A biopsy of the tumor tissue is needed to render a diagnosis and determine CBCL classification. Once a diagnosis is made, CBCL patients are either referred to an oncologist or a dermatologist specializing in CBCL for clinical staging to eliminate the possibility that the disease originated outside the skin. A comprehensive CBCL staging evaluation includes:

  • A physical examination of the entire skin and lymphatic system
  •  Laboratory tests, including complete blood and serum counts and serum lactate dehydrogenase (LDH) measurements
  • Imaging tests, including a CT (computerized axial tomography) or PET (positron emission tomography) scan of the chest, abdomen and pelvis
  • A bone marrow biopsy may be recommended for more aggressive subtypes of CBCL. A bone marrow biopsy may not be necessary for patients with cutaneous follicle center lymphoma or marginal zone lymphoma if systemic staging is negative

Treating CBCL

Primary cutaneous follicle center lymphoma and cutaneous marginal zone lymphoma are among the most slow growing or indolent lymphomas and, depending on the number of lesions present, may be treated locally with either radiation or surgery. Topical steroid cream or topical chemotherapy may also be used. Sometimes no treatment is needed.

Most often these slow-growing lymphomas recur over time, usually only on the skin. As many as 50 percent of people with single lesions that get radiation or excision will never get another lesion.
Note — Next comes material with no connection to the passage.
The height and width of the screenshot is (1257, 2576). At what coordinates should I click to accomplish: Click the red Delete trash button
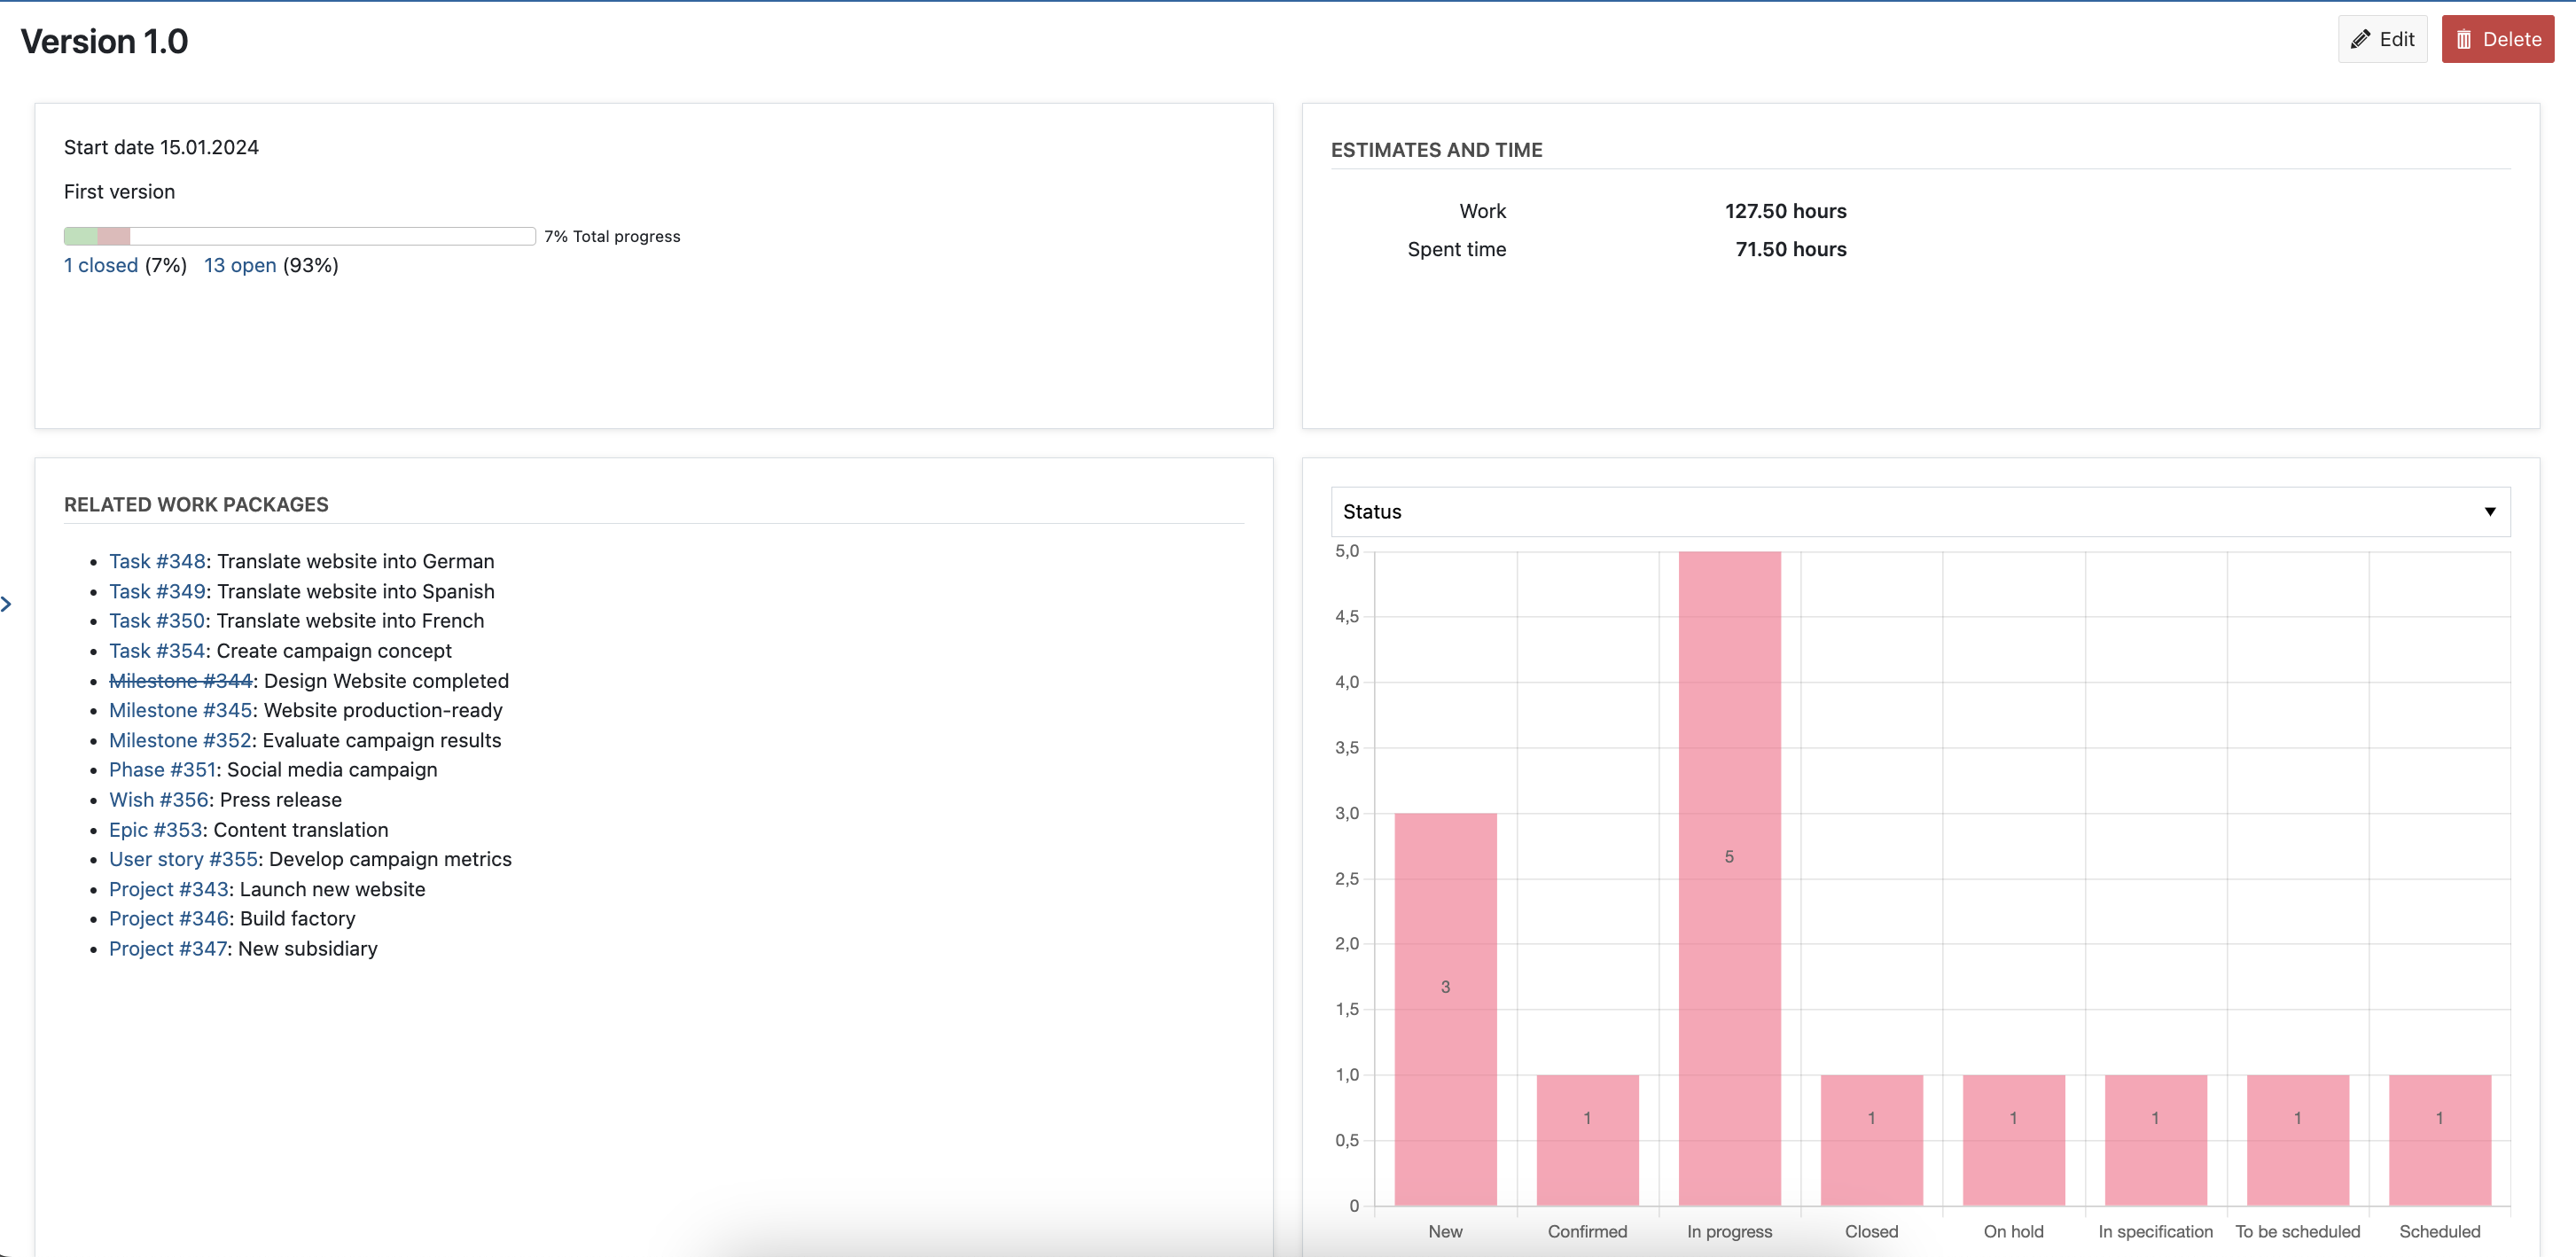pos(2496,39)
Indolent CBCLs rarely transform into more aggressive types of lymphoma.

For diseases that do transform, become widespread or in rare cases when they become systemic, a variety of chemotherapy regimens may be used. Other therapies such as the monoclonal antibody Rituxan (rituximab), either alone or in combination with chemotherapy, and interferon may also be recommended. There is no known best treatment strategy for the more aggressive type of CBCL, primary cutaneous diffuse large-B cell lymphoma-leg type.

For single tumors, radiation is often effective as are combinations of chemotherapy or radiation and chemotherapy given sequentially. All of these treatments usually put the disease in remission, although relapse is common. Research is underway to test the most effective strategies for treating cutaneous B-cell lymphomas.